En politique, certaines confirmations valent autant qu’une nomination. Celle de Patrick Muyaya, reconduit comme ministre de la Communication et Médias et porte-parole du gouvernement, s’inscrit dans cette catégorie. Dans un contexte marqué par les tensions sécuritaires et la guerre de l’information, le président Félix-Antoine Tshisekedi a choisi de miser sur la continuité, confiant à l’artisan du nouveau narratif congolais le soin de parachever ses réformes. Depuis les états généraux de la communication et des médias, Patrick Muyaya a donné corps à une vision modernisatrice, structurant un secteur longtemps laissé aux improvisations et hissant la parole officielle au rang d’outil stratégique. Sa reconduction dépasse le geste politique : elle traduit la conviction que l’unité nationale se forge aussi dans le récit que l’on en fait, et que ce récit a trouvé son architecte.

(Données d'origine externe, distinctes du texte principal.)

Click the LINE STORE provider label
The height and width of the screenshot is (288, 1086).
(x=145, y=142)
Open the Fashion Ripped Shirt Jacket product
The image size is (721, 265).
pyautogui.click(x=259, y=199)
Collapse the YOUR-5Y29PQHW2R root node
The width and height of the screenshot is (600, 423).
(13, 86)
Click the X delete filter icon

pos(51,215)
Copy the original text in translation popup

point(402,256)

Ce n’est pas un hasard, encore moins une surprise. Aux premières heures du vendredi 8 août, le remaniement ministériel annoncé par la porte-parole de la présidence, Tina Salama, a confirmé Patrick Muyaya dans ses fonctions de ministre de la Communication et Médias, ainsi que dans son rôle stratégique de porte-parole du gouvernement. Un choix qui s’inscrit dans la continuité de la vision du président Félix-Antoine Tshisekedi Tshilombo, décidé à maintenir l’architecte d’une communication gouvernementale rénovée et structurée.

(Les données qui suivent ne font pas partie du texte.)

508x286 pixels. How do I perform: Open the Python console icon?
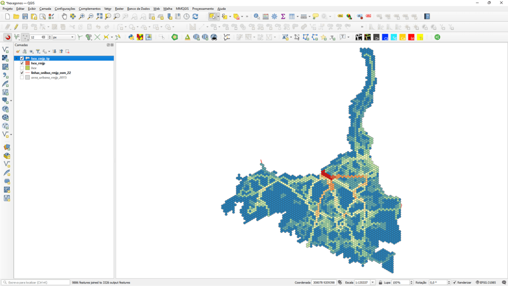131,37
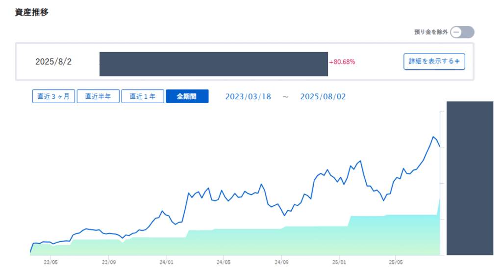The image size is (502, 279).
Task: Click the 資産推移 heading
Action: click(x=32, y=12)
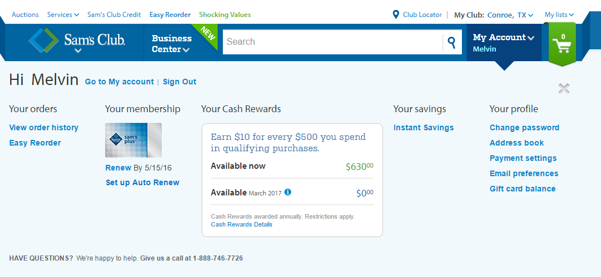Select Shocking Values in the top menu
Viewport: 601px width, 277px height.
(225, 15)
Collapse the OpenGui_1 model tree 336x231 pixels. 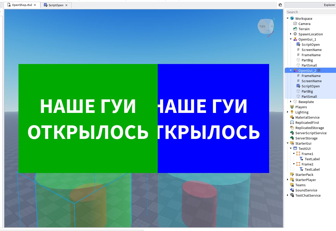click(291, 39)
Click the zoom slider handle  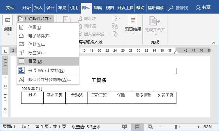coord(176,127)
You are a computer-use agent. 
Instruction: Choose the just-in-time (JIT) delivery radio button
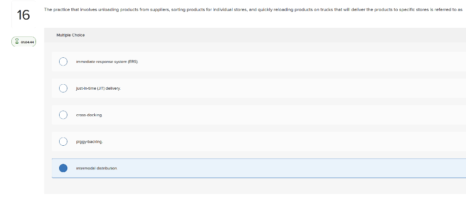pos(63,88)
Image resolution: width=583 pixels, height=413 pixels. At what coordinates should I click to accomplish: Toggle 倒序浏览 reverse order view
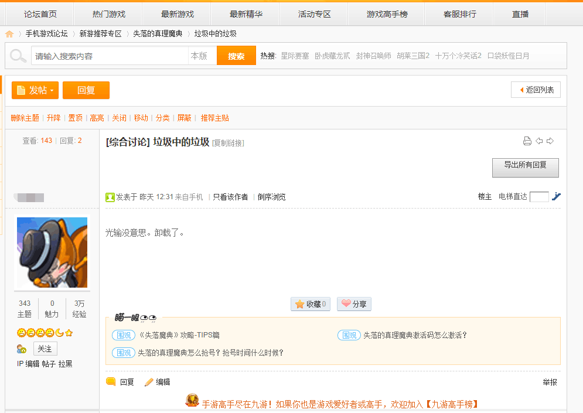[x=271, y=197]
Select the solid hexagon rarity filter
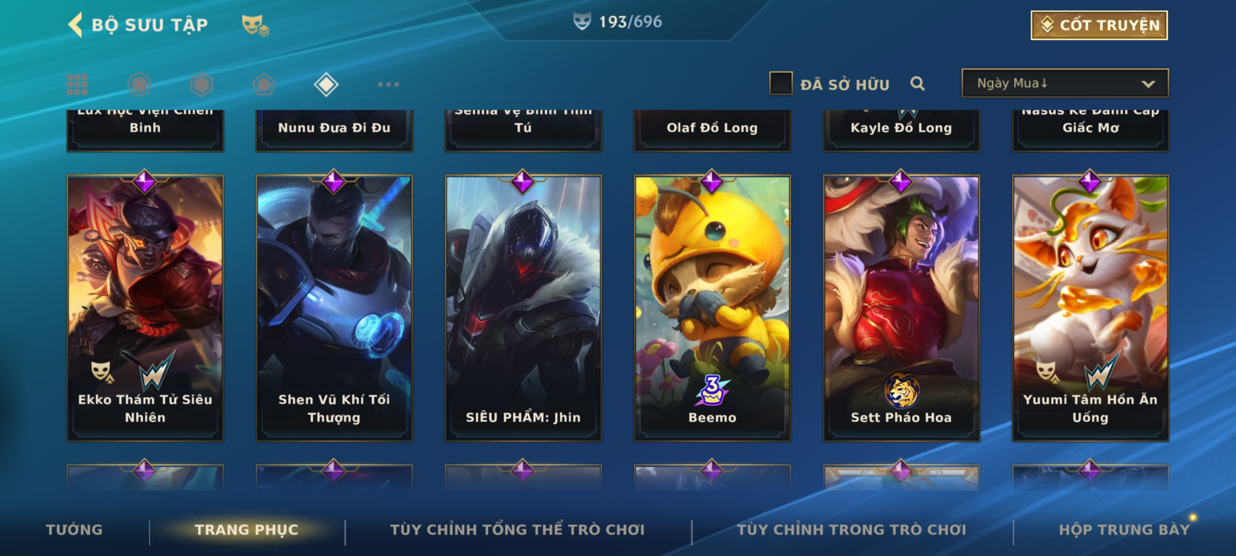The width and height of the screenshot is (1236, 556). point(201,84)
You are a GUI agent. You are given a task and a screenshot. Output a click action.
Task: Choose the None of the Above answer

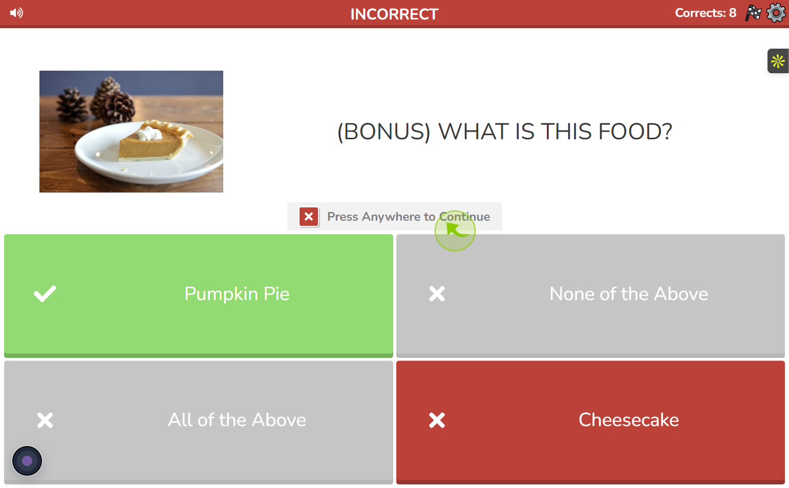click(590, 295)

Depuis sa nomination en avril 2021, Patrick Muyaya s’est imposé comme l’un des visages les plus visibles et constants de l’exécutif. Sa reconduction récompense un bilan marqué par un travail soutenu, des initiatives ambitieuses et une volonté assumée de moderniser le secteur. L’organisation des États généraux de la communication et des médias, tenue en 2022, en a été le point de départ. Ces assises ont permis de dresser un diagnostic précis des défis du secteur, mais aussi de tracer une feuille de route pour une réforme profonde, allant de la régulation à la formation, en passant par la liberté de la presse et la modernisation des outils publics.
Dans un contexte sécuritaire tendu, marqué par la résurgence du M23 et l’agression rwandaise dans l’Est, Patrick Muyaya a su donner un nouveau souffle à la parole officielle. En élaborant un narratif cohérent, mobilisateur et résolument tourné vers l’unité nationale, il a réussi à fédérer au-delà des clivages politiques. Ses interventions régulières dans les médias, ses points de presse didactiques (briefings) et sa capacité à vulgariser des enjeux complexes ont contribué à rapprocher l’action gouvernementale des citoyens.
« Le moment n’était pas à l’improvisation, il fallait de la méthode et une vision », confie un conseiller à la présidence qui a requis l’anonymat. Cette méthode s’est traduite par une professionnalisation accrue de la communication publique, une meilleure coordination avec les institutions et une plus grande réactivité face aux campagnes de désinformation.
En le maintenant à son poste, le président Tshisekedi lui confie une mission claire : parachever les réformes entamées et consolider les acquis. Parmi les priorités, figurent la mise en œuvre effective des recommandations des États généraux, le renforcement des capacités des journalistes, l’amélioration de l’accès à l’information publique et la transformation numérique des médias d’État.
Pour nombre d’observateurs, cette stabilité ministérielle est un gage de cohérence et de continuité. On ne change pas une équipe qui gagne, surtout dans un domaine aussi sensible. Dans un pays où la communication gouvernementale a longtemps souffert d’imprécision et de fragmentation, le maintien de Patrick Muyaya est perçu comme une reconnaissance d’un travail méthodique et d’une vision affirmée.
La tâche reste cependant immense. Entre la poursuite du combat contre la désinformation, la nécessité d’adapter le secteur aux mutations technologiques et le devoir d’informer en temps de crise, les défis sont à la mesure des attentes. Mais pour l’heure, l’homme de la communication gouvernementale peut compter sur une confiance renouvelée, et sur un capital politique construit au fil de quatre années d’action continue.